Copy out every line of the items below that contains the string "Open", with case counting.
|---|
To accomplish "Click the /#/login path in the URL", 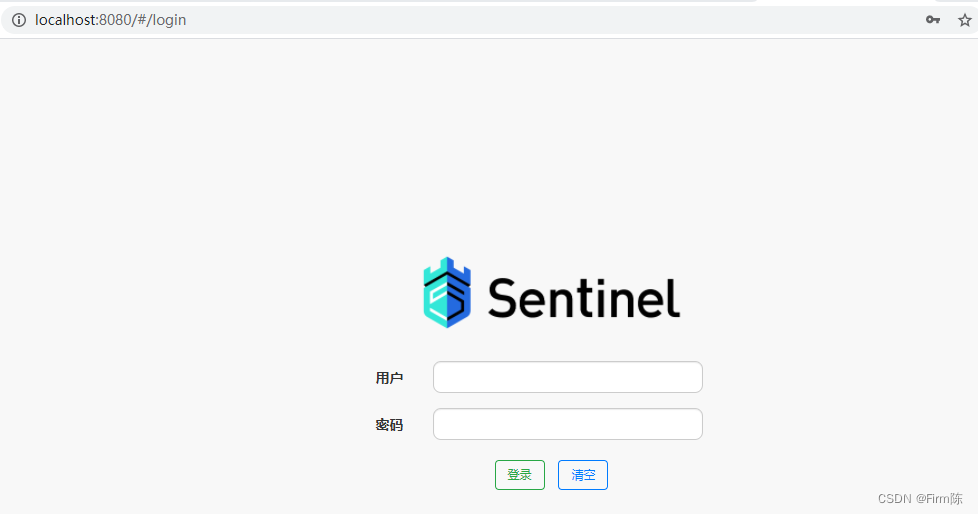I will point(159,20).
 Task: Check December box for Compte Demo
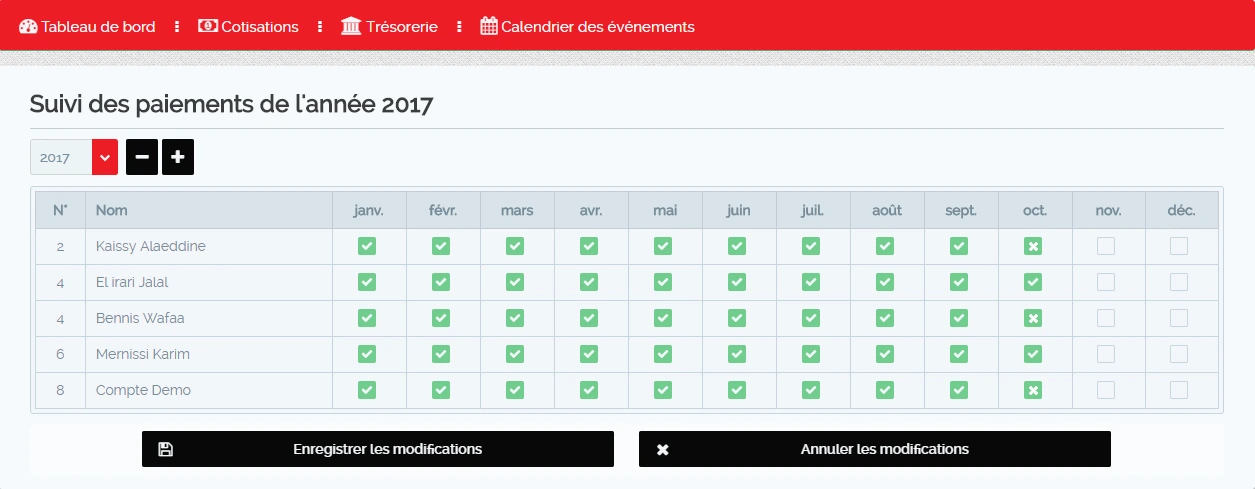click(x=1180, y=390)

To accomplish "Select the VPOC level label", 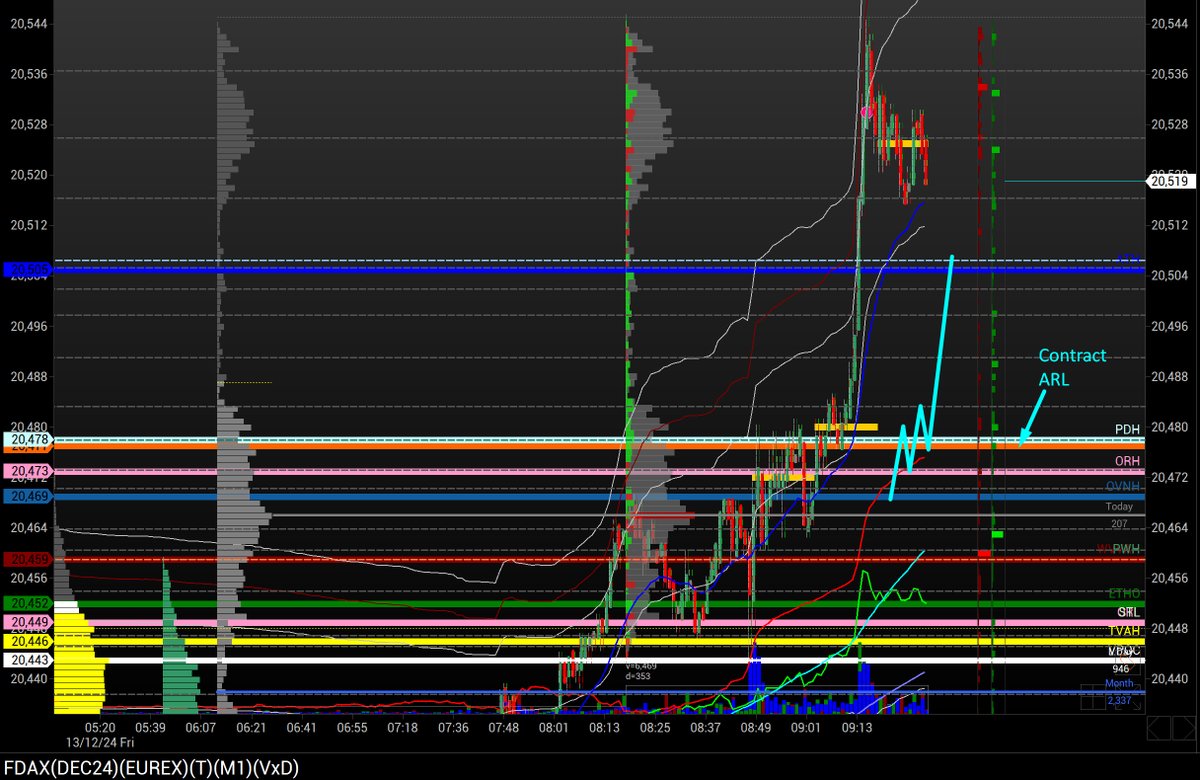I will pyautogui.click(x=1127, y=650).
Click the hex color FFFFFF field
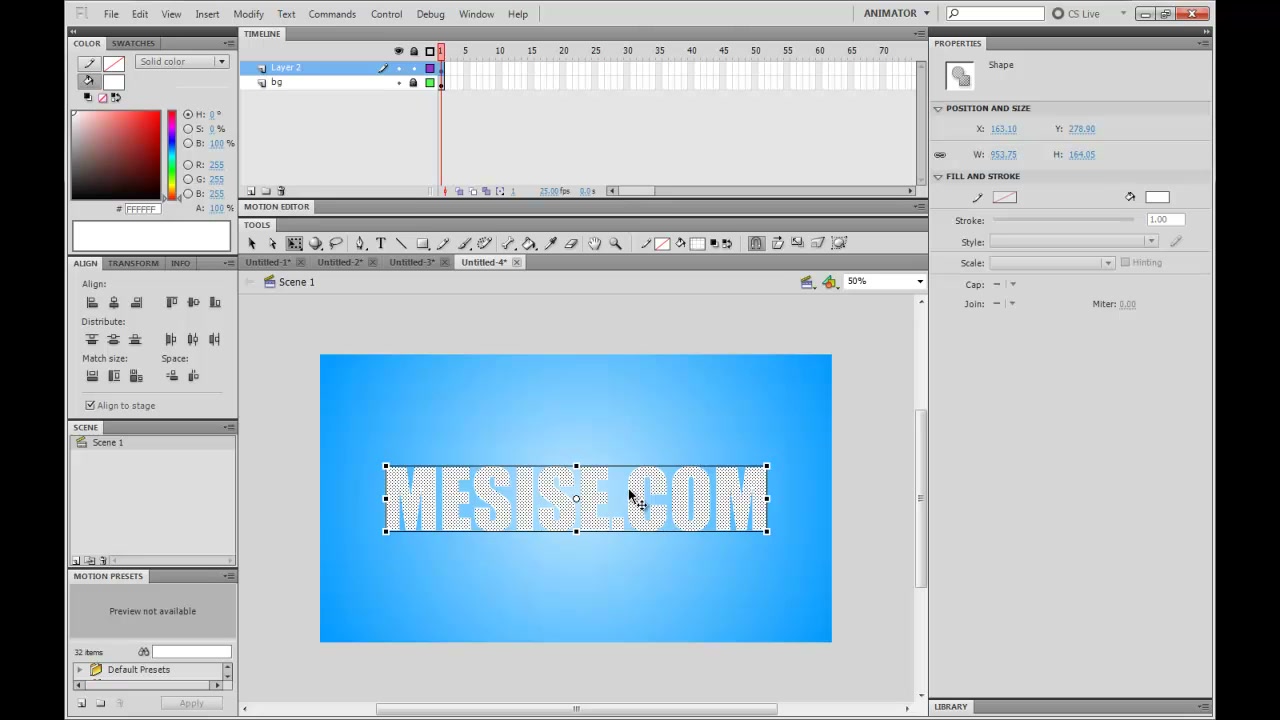1280x720 pixels. (142, 209)
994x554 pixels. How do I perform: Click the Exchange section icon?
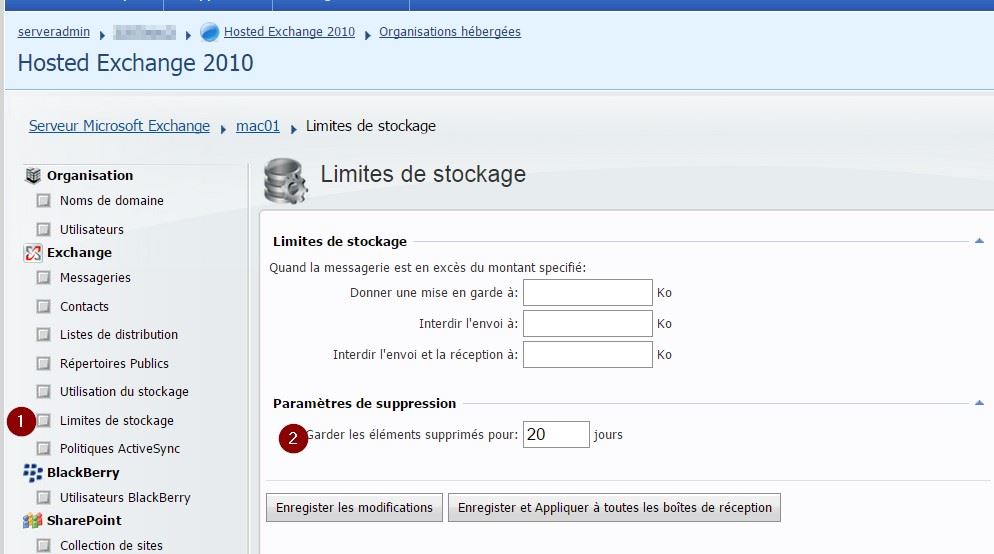click(x=33, y=253)
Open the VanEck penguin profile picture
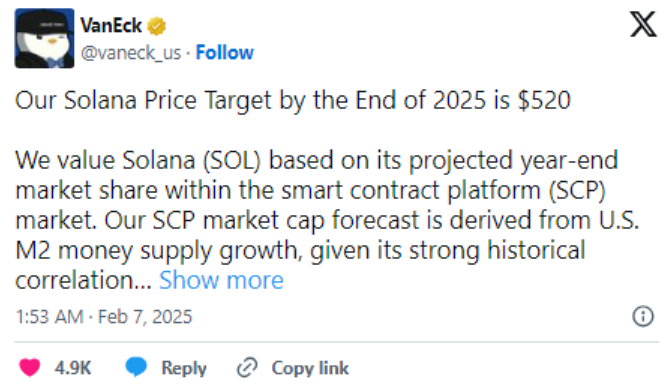Image resolution: width=668 pixels, height=387 pixels. pyautogui.click(x=44, y=38)
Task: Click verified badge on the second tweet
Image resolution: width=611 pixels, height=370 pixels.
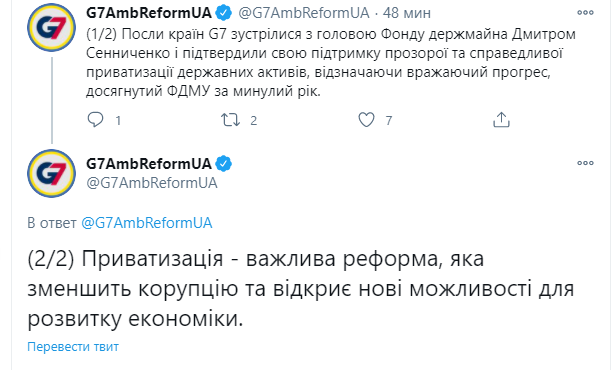Action: click(224, 164)
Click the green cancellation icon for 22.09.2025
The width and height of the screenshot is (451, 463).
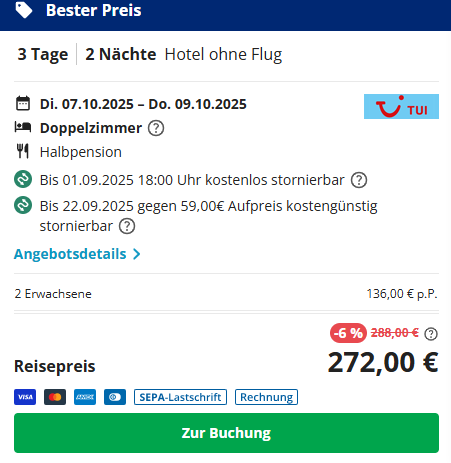(x=23, y=205)
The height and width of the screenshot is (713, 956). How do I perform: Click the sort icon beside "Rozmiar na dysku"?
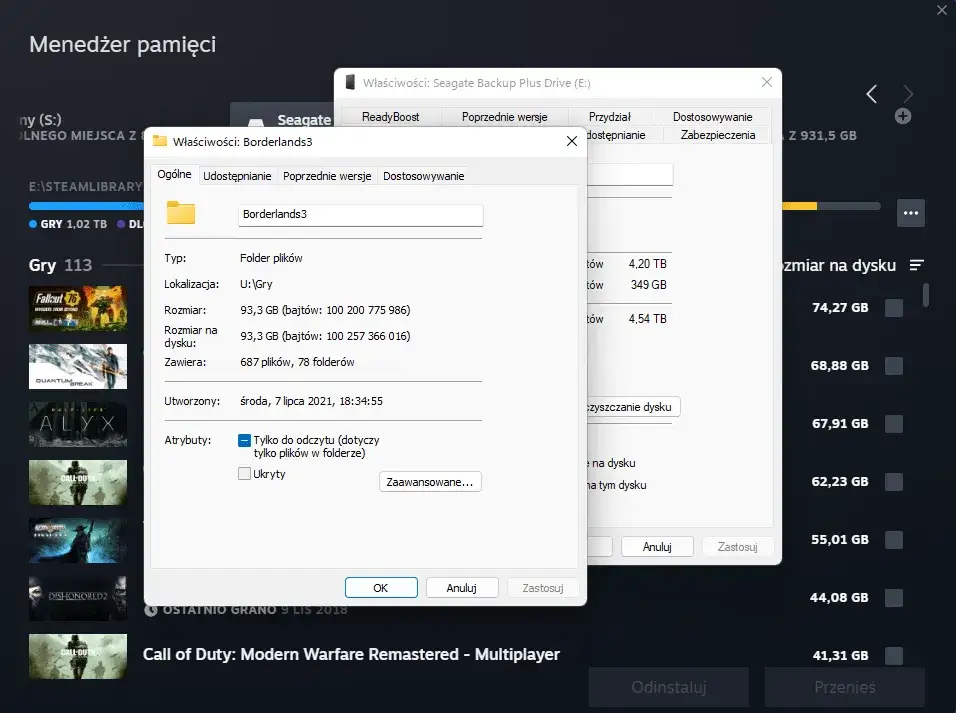(917, 265)
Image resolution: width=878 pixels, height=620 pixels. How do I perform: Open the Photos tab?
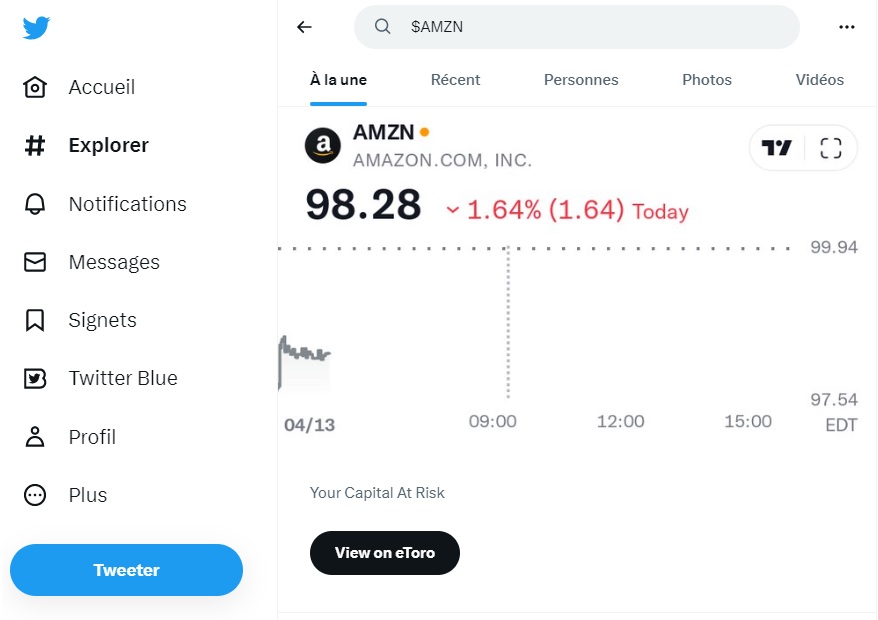pos(707,80)
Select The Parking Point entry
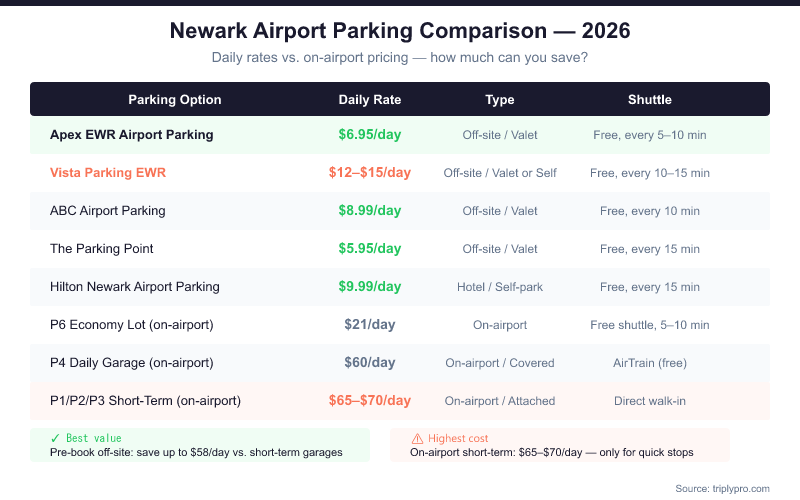Viewport: 800px width, 500px height. pyautogui.click(x=102, y=249)

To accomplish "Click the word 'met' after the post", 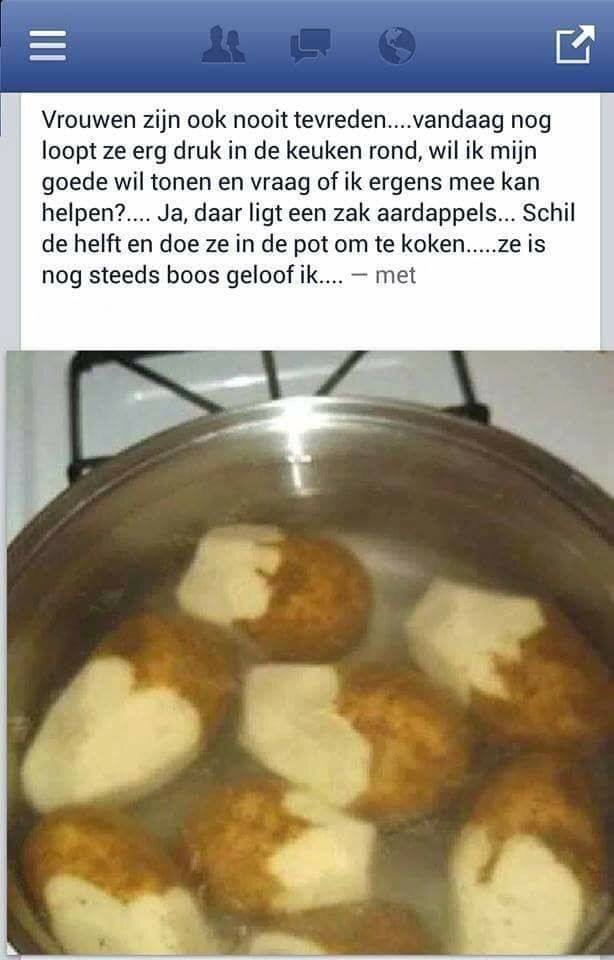I will [x=395, y=275].
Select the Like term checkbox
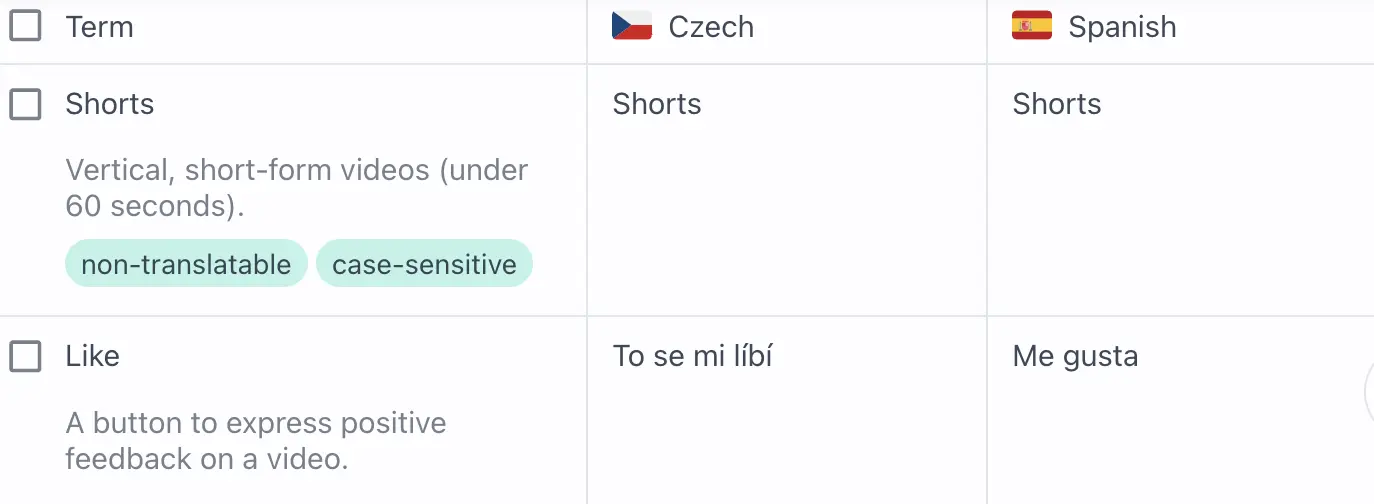 click(25, 356)
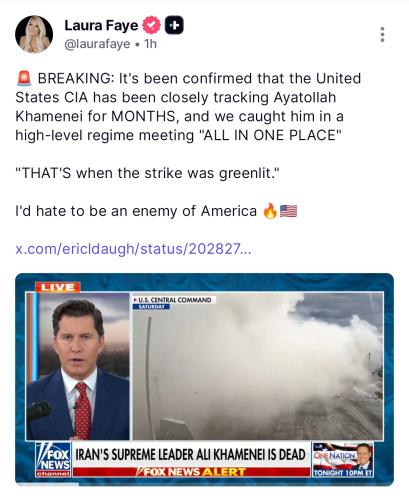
|---|
**Result**.
Open the VanEck penguin profile picture
Image resolution: width=878 pixels, height=620 pixels. How do I perform: Open the Photos tab?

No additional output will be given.